### Dataset content ###

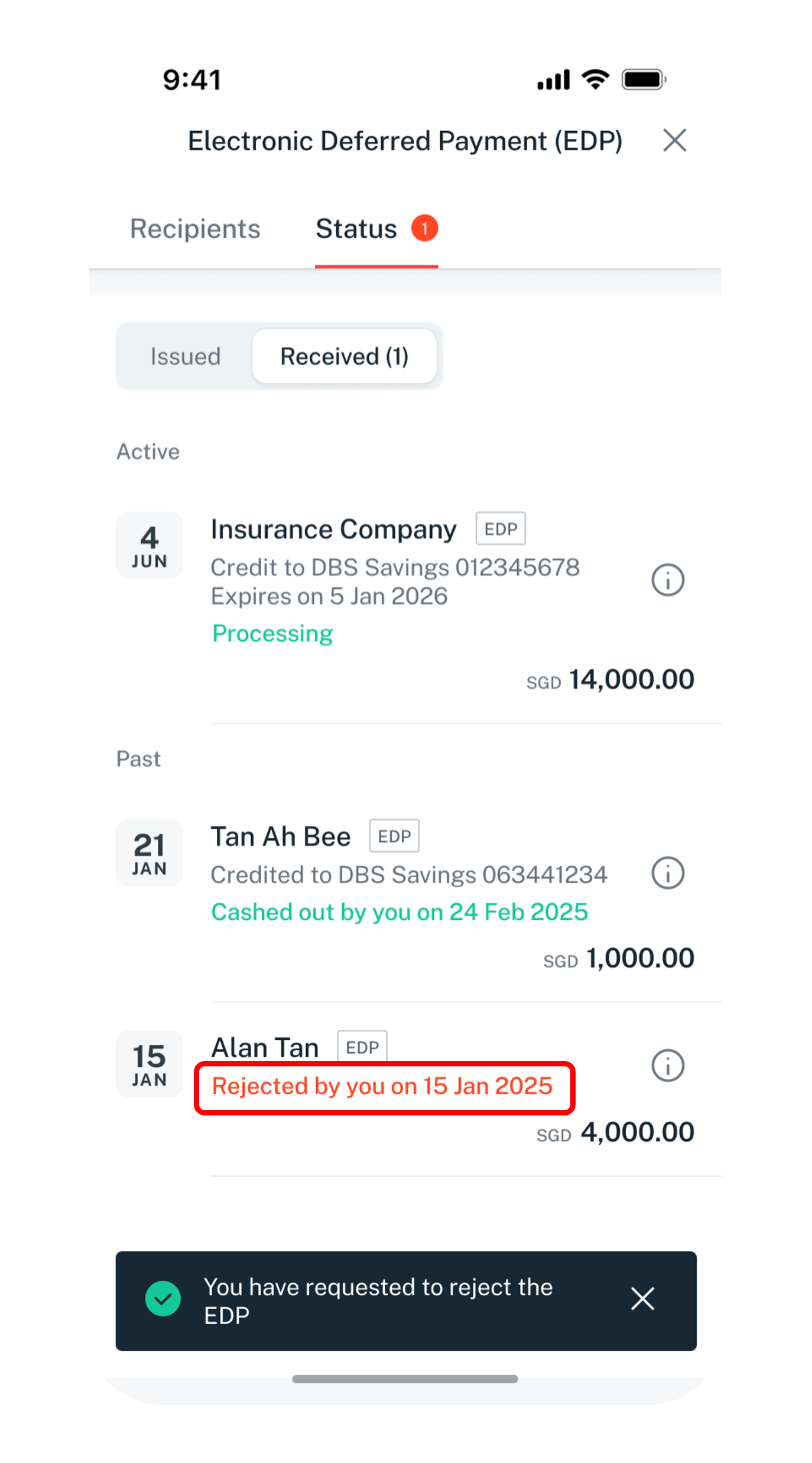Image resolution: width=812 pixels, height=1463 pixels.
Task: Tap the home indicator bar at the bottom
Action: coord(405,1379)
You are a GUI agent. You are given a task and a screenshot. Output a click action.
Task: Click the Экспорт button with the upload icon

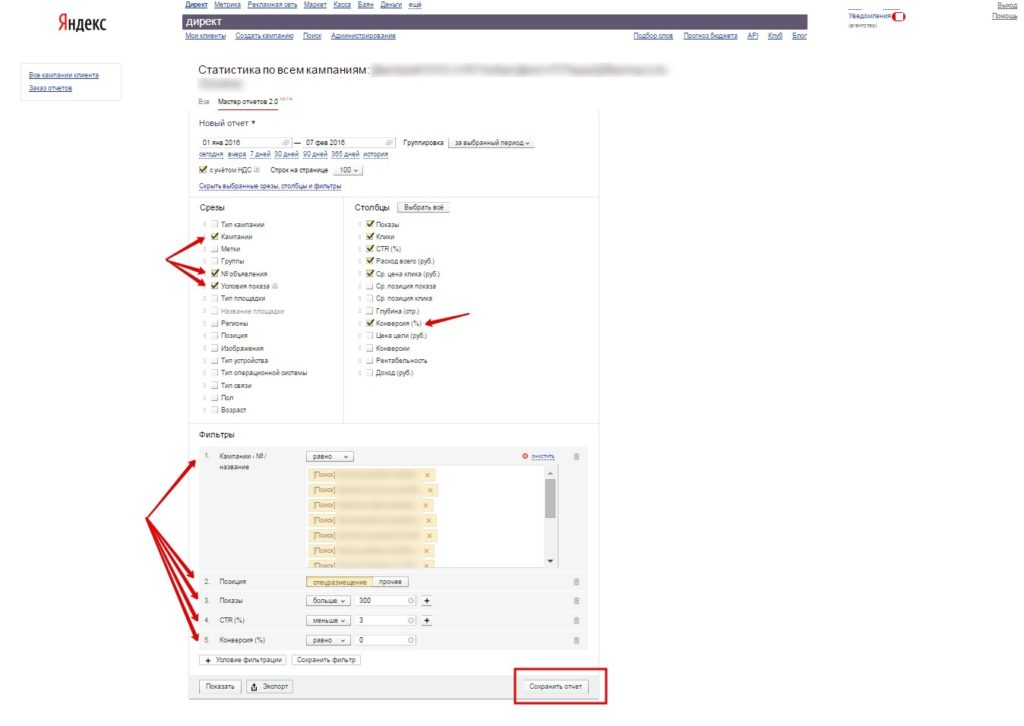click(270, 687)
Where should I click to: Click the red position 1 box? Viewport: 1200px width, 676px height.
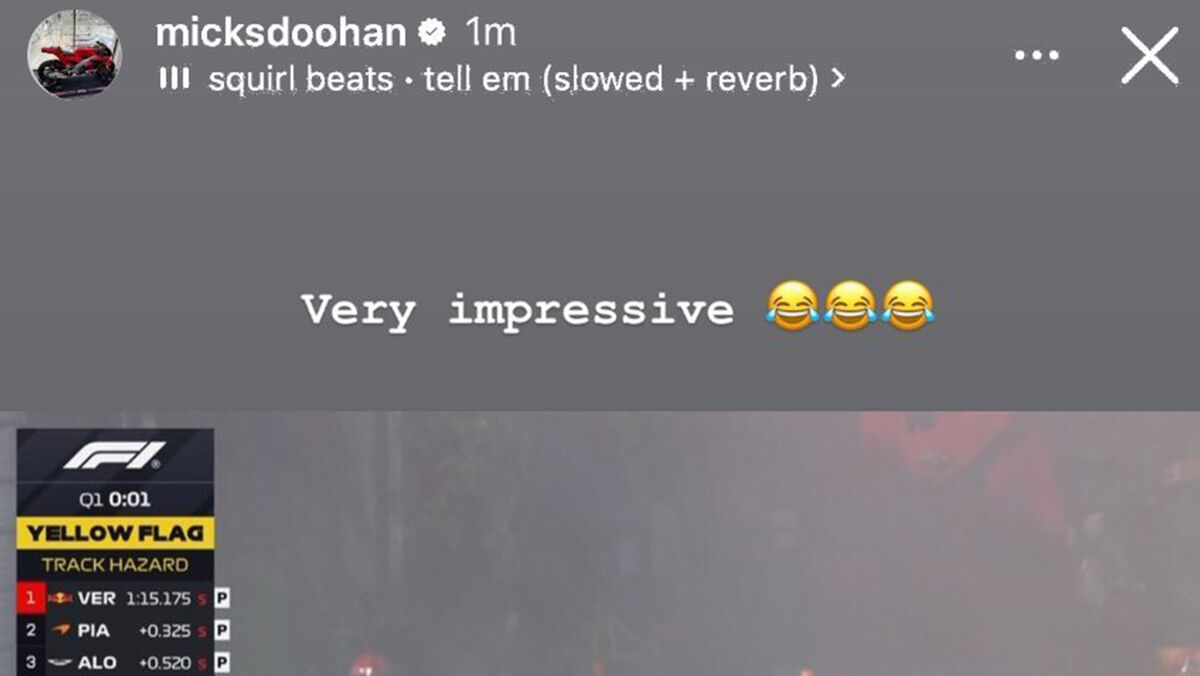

###

§ **Task description**
Please retype the entries above word for word, but only from the line containing "You are a GUI" through the last line, and without the pictures.

§ **Response for this exercise**
You are a GUI agent. You are given a task and a screenshot. Output a click action.
Task: Click the Экспорт button with the upload icon

click(270, 687)
Where should I click to: Click the red position 1 box? Viewport: 1200px width, 676px height.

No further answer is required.